Editorial: Prime Minister Kishida and August 6—Demand that leader achieve goal of nuclear weapons abolition

Japan Prime Minister Fumio Kishida’s determination to achieve a “world free of nuclear weapons” was made clear. Yesterday, Mr. Kishida attended the Hiroshima Peace Memorial Ceremony as Japan’s prime minister and expressed anew his intent to firmly uphold Japan’s three non-nuclear principles.

The ceremony, marking the 77th year since the atomic bombing by the United States and with a limited number of participants to prevent the spread of the coronavirus, was held under heavy security in the aftermath of the recent shooting death of former Prime Minister Shinzo Abe. Prime Minister Kishida’s speech, delivered amid such circumstances, gave the impression of a determined leader elected from the A-bombed city. However, also clearly evident was the gap between the path Mr. Kishida is intending to travel and the perceptions of the A-bombed city’s people.

With its invasion of Ukraine, Russia persists in threats related to nuclear weapons. Amid the mounting risk of nuclear weapons’ use, Hiroshima’s voice is now more important than ever. Touching on the tragedy of the atomic bombing in his address, Mr. Kishida vowed to continue efforts to connect the reality of a harsh security environment with the ideal of a world without nuclear weapons. At a press conference following the ceremony, he expressed a sense of crisis regarding the setback of international momentum toward a world without nuclear weapons. “I will continue on the path toward a world free of nuclear weapons by turning things around and regaining momentum,” said Mr. Kishida, who clearly renewed his resolve at the first ceremony he has attended as prime minister.
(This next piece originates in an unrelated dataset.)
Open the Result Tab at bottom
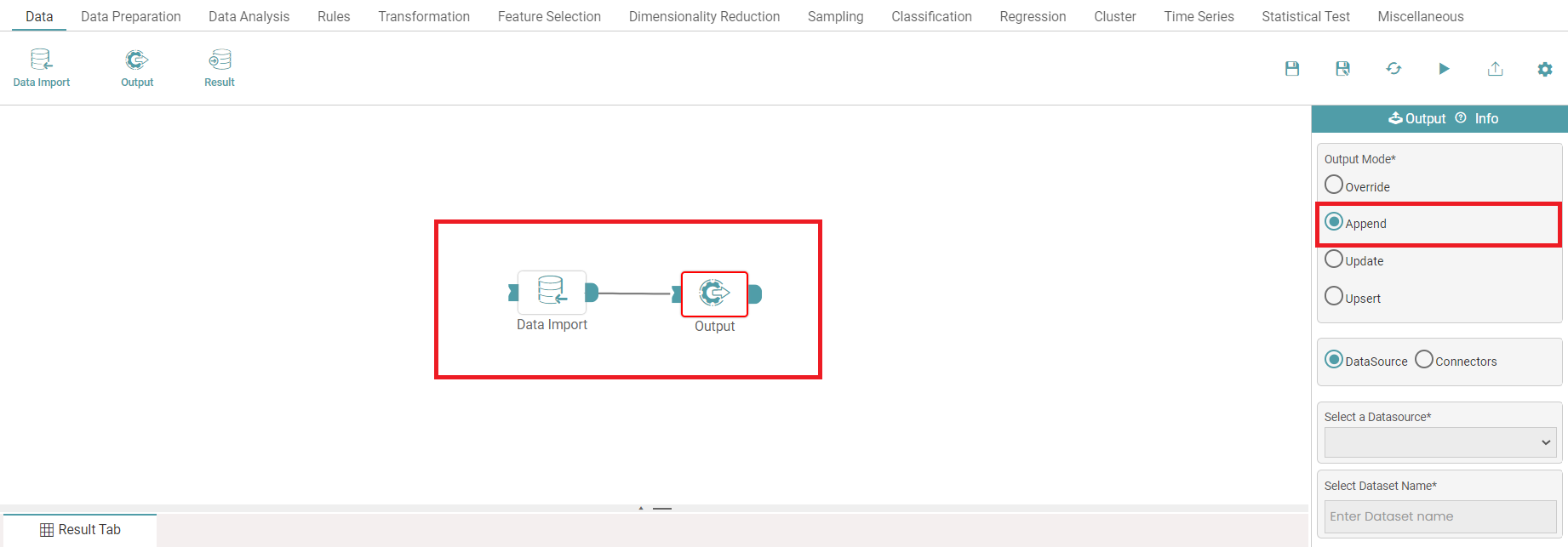This screenshot has width=1568, height=547. [x=80, y=529]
In addition to Russia’s suggestion that it might use nuclear weapons, tensions between the United States and China has increased over the issue of Taiwan, and North Korea is preparing for the resumption of its nuclear testing. One could interpret as fate the fact that Mr. Kishida serves as Japan’s prime minister at such a time.
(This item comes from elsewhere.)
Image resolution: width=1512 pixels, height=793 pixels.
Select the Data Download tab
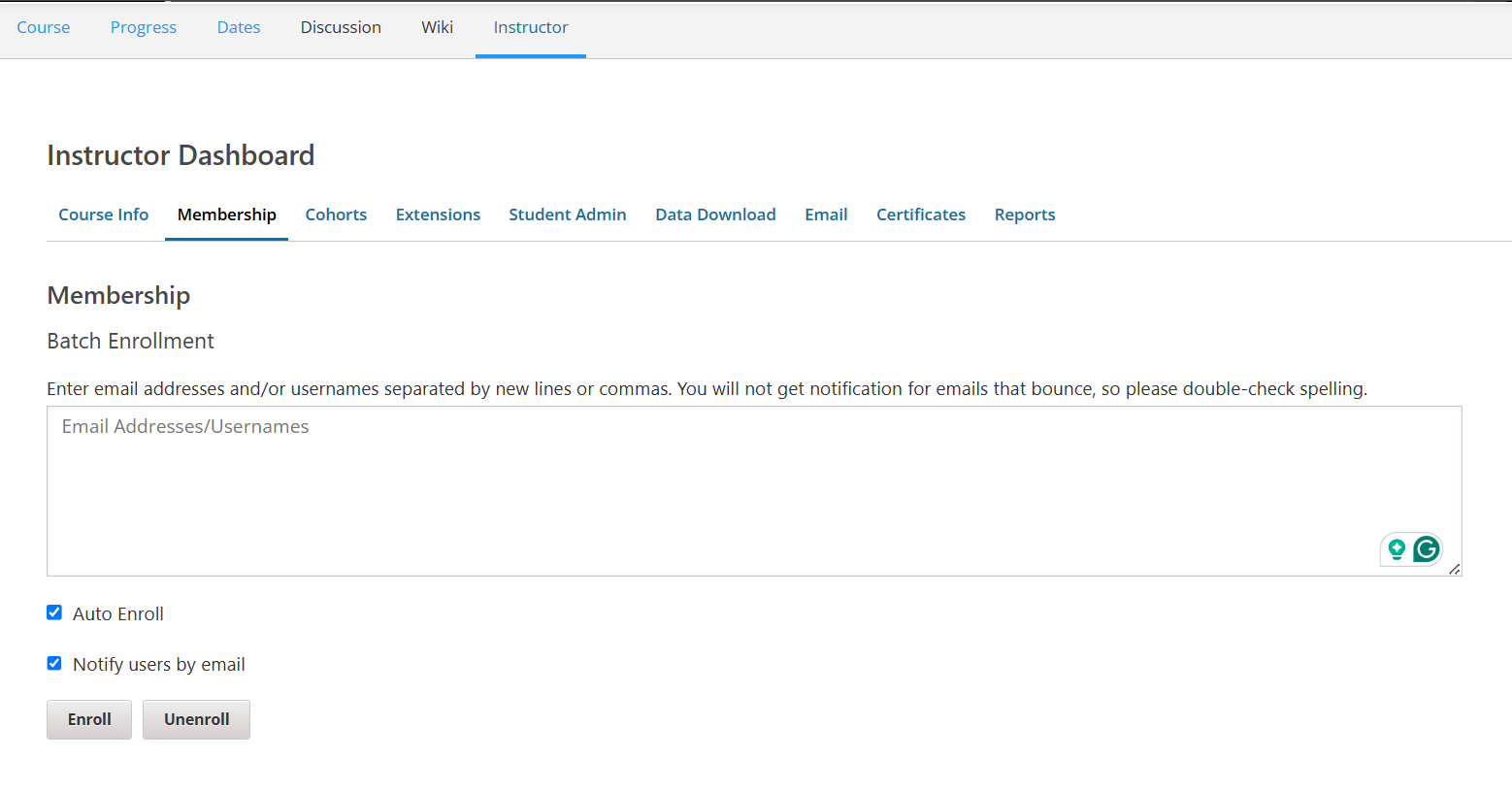(x=715, y=215)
The historical dates of the atomic bombings of Hiroshima and Nagasaki coincided with the timing of the Nuclear Non-Proliferation Treaty (NPT) Review Conference, which had been postponed due to the coronavirus pandemic. In addition, Mr. Kishida took the lead by deciding to convene the summit meeting of the G7 (Group of Seven industrialized nations) in Hiroshima next year.

In his address, Mr. Kishida said that, together with other leaders participating in the upcoming G7 summit, he would “demonstrate to the world our pledge that humankind will never repeat the tragedy of nuclear weapons’ use.” Nevertheless, he did not touch on the appropriateness of the possession of nuclear weapons, which could have been the result of his consideration of the nuclear umbrella provided by the United States.
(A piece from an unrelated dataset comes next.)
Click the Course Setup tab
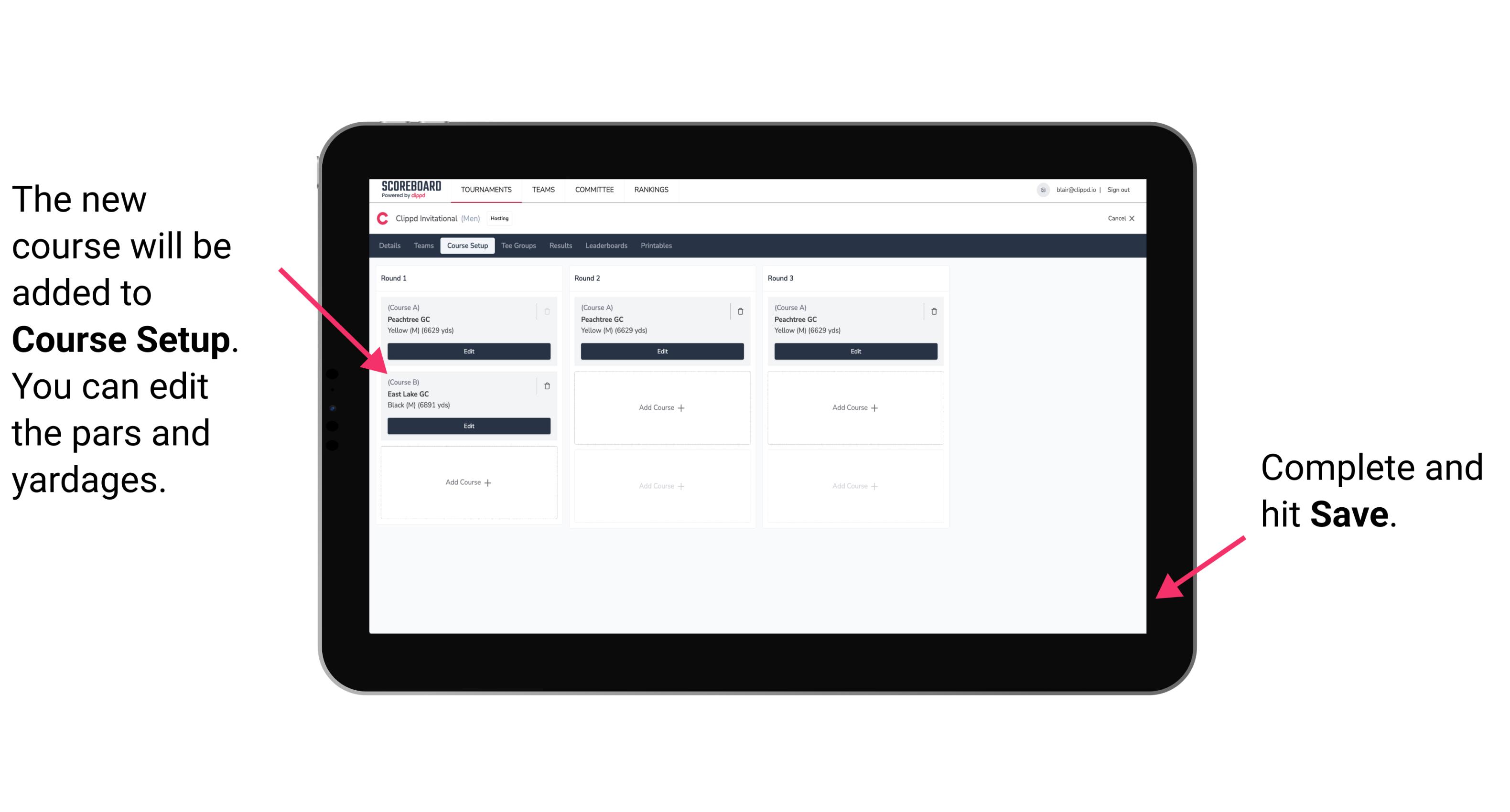This screenshot has height=812, width=1510. (468, 246)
Mr. Kishida also failed to refer to the Treaty on the Prohibition of Nuclear Weapons (TPNW), which is the manifestation of A-bomb survivors’ hopes. On the other hand, in his Peace Declaration, Hiroshima City Mayor Kazumi Matsui urged Japan’s national government to promptly sign and ratify the TPNW.

United Nations Secretary-General António Guterres, who was attending the ceremony for the first time, stressed that the TPNW represents “signs of hope.” Said Mr. Guterres, “There is only one solution to the nuclear threat: not to possess nuclear weapons at all.”

After the ceremony, Mr. Guterres met personally with Mr. Kishida and revealed his expectations for Japan’s role toward the goal of attaining a world without nuclear weapons. From that, the United Nations seems to be pushing Japan to involve itself in the TPNW.

Japan’s national government did not participate in the first meeting of states parties to the TPNW in June as an observer on the grounds that no nuclear weapons states, including the United States, have joined the treaty. However, Mr. Kishida regards the treaty itself as a kind of “off-ramp” toward the attainment of a nuclear-free world and the only way to change the attitudes of nuclear weapons states toward that end. That is what Mr. Kishida is calling his brand of serving as a “bridge” between nuclear and non-nuclear weapons states.

The NPT framework, the foundation for that purpose, would collapse if members are unable to adopt a final document at the review conference. If that were to be the result, Japan’s presence would immediately be put to the test.

With that in mind, we want to ask Mr. Kishida to at least participate in the next meeting of States Parties to the TPNW as an observer and serve as a bridge between the nuclear haves and have-nots. That is the desire of both the people of the A-bombed city and the United Nations, and that is the responsibility of the leader of the only nation in the world to have experienced a nuclear bombing during wartime.